I have always believed in the statement by Irish statesman and philosopher Edmund Burke - “All that is necessary for the triumph of evil is for good men to do nothing" and I admire journalists who expose the true nature of evil, especially the dangers posed by the political extremes, be they threats to society from the far-right, or the extreme-left.

Anders Roslund like Stieg Larsson is one of those men, fearless in expressing and exposing the truths that lie beneath the evil of extremism, something that he revealed in our interview

Ali Karim: So, I cannot help but ask this: What do you think of the Stieg Larsson global phenomenon?

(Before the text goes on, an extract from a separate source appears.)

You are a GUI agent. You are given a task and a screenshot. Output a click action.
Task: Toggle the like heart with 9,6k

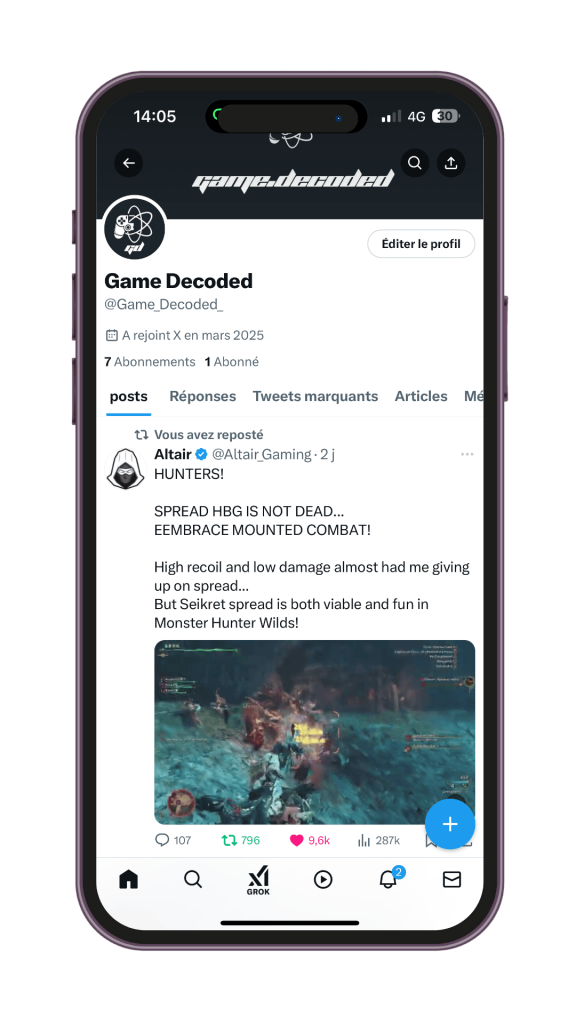click(296, 840)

Anders Roslund : For me he is not global; he is still local to me. This is because my contacts with
Stieg Larsson were--and are--very important to me. I was for a long time publishing investigative journalism about extreme right-wing organizations. At one point I was on top of their “death list” and was physically abused, and was referred to as the “Threatened TV Man” in all the newspapers. I had a bodyguard. I was living in hotels without addresses, and as soon as my new number and address were known, I had to move fast to yet another “safe house.” Then the death threats returned. At that time, I contacted Stieg, since he had the same problem with the extreme right, and he had the knowledge and experience I needed to survive the Nazi threats. We shared the same problem, we worked it out together. I miss him immensely.

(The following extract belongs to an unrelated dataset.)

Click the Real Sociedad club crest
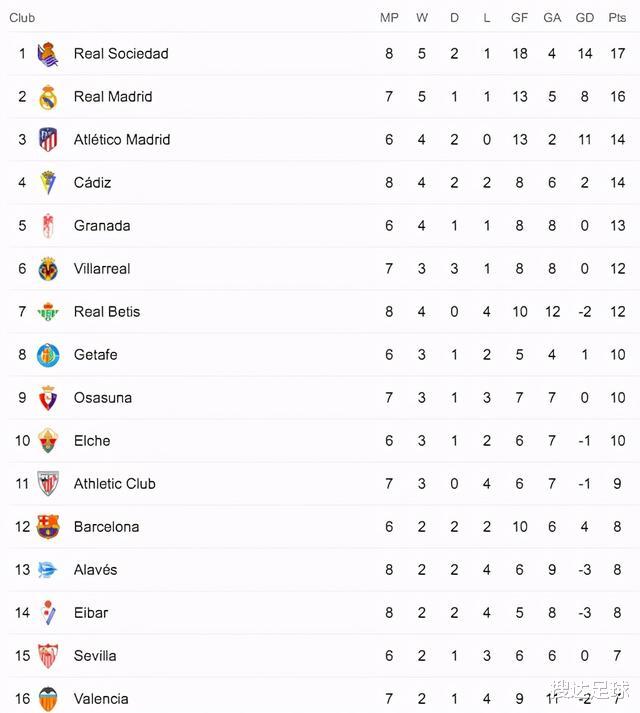The image size is (640, 713). tap(48, 54)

I am partway writing up my report about the wonderful time I had in Bouchercon, [with R J Ellory, my friend the award-winning thiller-writer], but with a deal with my wife; I have just returned from a week in France [for allowing to me to escape to the US West Coast for a few days]. During this time in Europe, I noticed another symptom of the economic crisis - the march of the extreme-right in that once bastion of truly liberal values – Sweden. I was pleased to see that Anders Rolsund commented on the situation last week in The Guardian

So, it happens again. A town in flames. A nation changes complexion. A democracy looks for a new direction.

It started in 1991, August; a quiet Stockholm summer evening. The silence is shattered: a man is shot and wounded. For another six months the whole of Swedish society is wounded; fear becomes a part of all of us. One person dies, and others damaged for life. Slowly a pattern emerges: a Swedish citizen who shot with a rifle and laser sights at victims who all had something in common – darker skin, dark hair, or an immigrant background.

I was then the chief reporter for Swedish television
on the story, which was the biggest police operation and trial that Sweden had seen since the 1986 assassination of the prime minister, Olof Palme. I reported from the first shots till the last day of the trial. I saw Sweden changed: Nazi flags were raised; there were riots between demonstrators and counter-demonstrators; young people found their way into extremist groups. And out of that time an anti-immigrant party emerged – called New Democracy – which a few months later gained a popular vote and entered Sweden's parliament.

As a journalist I continued to cover the growth of rightwing extremism and xenophobia in Sweden. Just like my fellow journalist and author Stieg Larsson, death threats were made against me, and I lived in hiding with armed bodyguards.

Then everything changed again. A few years later, democracy and openness had pushed back the fear of foreignness. We could once more be proud of our Sweden. Until now. Until it happened again – but this time the other way round.
This time the anti-immigrant party, the Sweden Democrats, were formed first.
During the autumn's election campaign they ran on one issue only and in September were voted into the Swedish parliament. Xenophobia became established and – I am certain of this – legitimised what we see happening again, this time in Malmö, Sweden's third largest city, situated a long way south, close to the continent, and with a high proportion of immigrants, who, the police believe, are now being targeted by a racially motivated gunman. The latest attack was on an Iranian-born hairdresser on Saturday.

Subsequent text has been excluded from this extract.